How do you match 2010? For British politics it was the most tumultuous and turbulent year in living memory, defying all manner of clichés and conventional wisdom. There was the first hung parliament since 1974, the first coalition government since 1945 and the first Labour leadership election since 1994. There were shocks and upsets galore: a near-hysterical bout of nationwide “Cleggmania” saw the little-known leader of the Liberal Democrats morph into the Deputy Prime Minister of the United Kingdom, while the 33-1 outsider Ed Miliband challenged and defeated brother David, the early favourite, in the summer-long struggle for the Labour crown.
2011, however, could end up being an even bigger and bloodier year for British politics – and in particular the economy. Few economists expect a return to recession, or the so-called “double dip”, despite the rise in VAT in January and savage cuts to public spending from April onwards. But most forecasters expect growth to be, at best, anaemic and unemployment to rise. Meanwhile, Britain’s top civil servant, Sir Gus O’Donnell, worries that the coalition government has no “plan B”.

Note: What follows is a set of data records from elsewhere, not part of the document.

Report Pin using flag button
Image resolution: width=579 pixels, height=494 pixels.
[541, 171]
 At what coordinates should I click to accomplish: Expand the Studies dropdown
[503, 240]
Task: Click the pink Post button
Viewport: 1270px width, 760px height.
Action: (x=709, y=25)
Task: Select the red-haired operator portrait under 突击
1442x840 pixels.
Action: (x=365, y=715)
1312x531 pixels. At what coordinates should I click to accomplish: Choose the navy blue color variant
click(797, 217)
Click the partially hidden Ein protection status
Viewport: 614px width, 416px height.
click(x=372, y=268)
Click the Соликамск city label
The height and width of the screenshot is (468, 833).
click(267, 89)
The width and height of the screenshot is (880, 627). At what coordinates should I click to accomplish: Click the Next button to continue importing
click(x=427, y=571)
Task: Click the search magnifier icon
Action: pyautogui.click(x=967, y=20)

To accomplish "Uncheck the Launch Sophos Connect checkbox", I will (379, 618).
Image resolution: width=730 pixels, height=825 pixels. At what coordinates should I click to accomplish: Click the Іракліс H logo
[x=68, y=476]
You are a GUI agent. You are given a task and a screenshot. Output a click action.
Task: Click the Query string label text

But what of its plan A? Will Chancellor George Osborne’s package of draconian cuts lead to a further decline in the coalition’s approval ratings? Be prepared for further protests, marches and demos from students and anti-tax-avoidance activists, as well as trade unions, public sector workers and artistic and cultural figures. In the wake of the divisions and u-turns over the trebling of tuition fees, the Lib Dem leadership could find itself under pressure from its backbenches and its grassroots to quit the “cuts coalition” next year if, as suspected, the party suffers a bloodbath in the local, Scottish and Welsh elections on 5 May, and the referendum on electoral reform – to be held on the same day – is lost too. The Lib Dem Energy Secretary Chris Huhne has confessed that his party faces “two years of immense unpopularity”.
And what does the future hold for Labour’s Ed Miliband? The new leader of the opposition has been under pressure from MPs, activists and, of course, a hostile, centre-right media to put his “stamp” on the party. There are whispers in Westminster that he has until May 2011 to prove himself or else be challenged by disgruntled Blairites loyal to his elder brother. The elder Miliband is lurking ominously in the wings, having refused to rule out a return to frontline politics – or, for that matter, a future leadership campaign. Is there another chapter to be written in the Mili-brothers saga?
So an action-packed 2010 is over – but bring on 2011. This new, unpredictable and chaotic era of British politics is still in its infancy. The age of austerity has yet to begin. In the words of Winston Churchill, in the wake of the Allied victory over the Nazis at El Alamein in 1942: “This is not the end. It is not even the beginning of the end. But it is, perhaps, the end of the beginning.”